Between a busy week at work and a complete and total inability to ground myself after the utter craziness that was yesterday’s finish, there wasn’t a lot of bandwidth left in my brain to break new analytical ground this week.
That said, let’s revisit the topic of explosiveness within the context of one of the tweets that gave me the idea for this whole series.
It’s easier to score with big plays
The context for that statement is based on this tweet that I linked in the comments of one of Will’s preseason preview articles.
Avg FBS team scores points 9.45% of the time & TDs 4.81% of the time on drives when they don't hit a big play (12+ yard or 15+ yard pass).— SportSourceAnalytics (@SportSourceA) July 31, 2016
So, what did Tennessee look like on that front in 2015 ? For the sake of comparison given our continued concerns about the offensive front, I also added in drives with negative plays to the equation.
To start, here’s the breakdown of final outcomes of UT’s 162 offensive drives last year.
So our baseline is that the offense scored points 42.6% of the time. How does that change for the 90 drives (55.6% of the total) where the Vols had an explosive play (12+ yard run or 15+ yard pass)?
Tennessee was over 50% more likely to score, creating points on 65.6% of those 90 drives. Given that, you would expect the converse to look pretty grim, and it does.
Woof. On the 72 drives (44.4% of the total) that Tennessee failed to create an explosive play, they went scoreless on fully 86.1% of those drives. They managed to best the embedded tweet, scoring 13.9% of the time and managing a touchdown on 9.7% of those drives, but still. That isn’t good.
Negative plays are less bad than you think
If we recreate this exercise looking at drives that contained or avoided negative plays, we see a similar, though less pronounced, pattern.

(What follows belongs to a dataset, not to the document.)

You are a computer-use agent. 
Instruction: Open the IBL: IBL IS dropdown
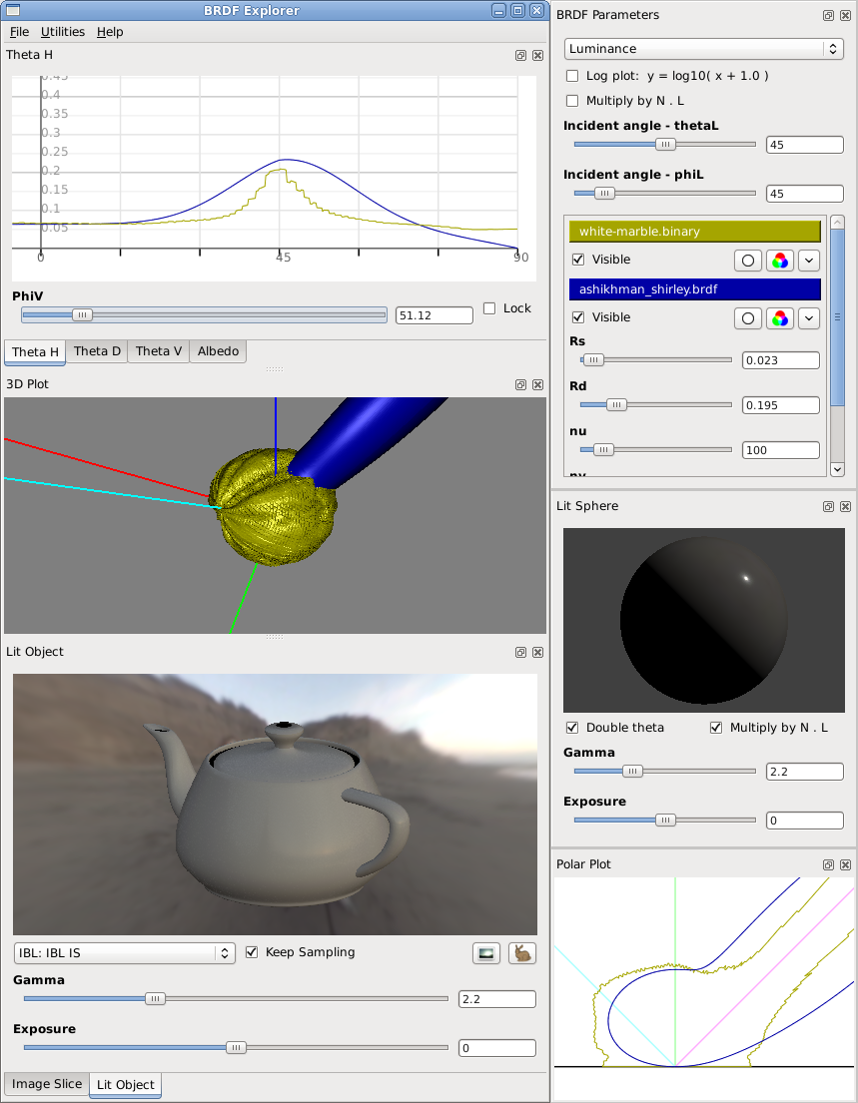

On the 85 drives (52.5% of total) in 2015 that managed 0+ yards on every play, the chances of scoring increased from 42.6% to 50.6%. That’s an improvement, but it’s not nearly as drastic as the bump up to 65.6% that we saw for drives with an explosive play. Which means that the opposite side of the coin isn’t quite as horrifying, either.
I mean, it’s not great, but it’s not terrible either. If a drive includes a negative play, which 47.5% of the drives in 2015 did, the odds of scoring fall to 33.8%. I guess it’s...comforting?...to know that every time Dobbs gets sacked or Hurd gets stuffed for a loss, there’s still a 1 in 3 chance that drive ends in points.
And your point is...?
I’m not sure that anybody is arguing with me at this juncture, but I keep concluding that the importance of explosiveness cannot be overstated. Those drives with negative plays that still resulted in points? 22 out of 26 of those drives, a full 84.6% (!), had an explosive play, too.
Should you prefer to couch it in more mathematical terms, the difference in scoring percentage from drives with explosive plays (65.6%) to the overall (42.6%) is statistically significant at a minuscule level (P < .0005). For drives that avoid a negative play? The 50.6% scoring percentage is not statistically different from the overall for typically accepted P values.
We remain concerned about the OL, and that’s fair given what we’ve seen so far this year. That said, a big run or pass can offset a lot of what ails a college offense. It doesn’t always have to be a Hail Mary (OMG I STILL HAVEN’T COME DOWN FROM SATURDAY ROCKET DOBBS JAUAN JENNINGS AAAAAHHH), but we should continue to look for downfield opportunities to increase our success.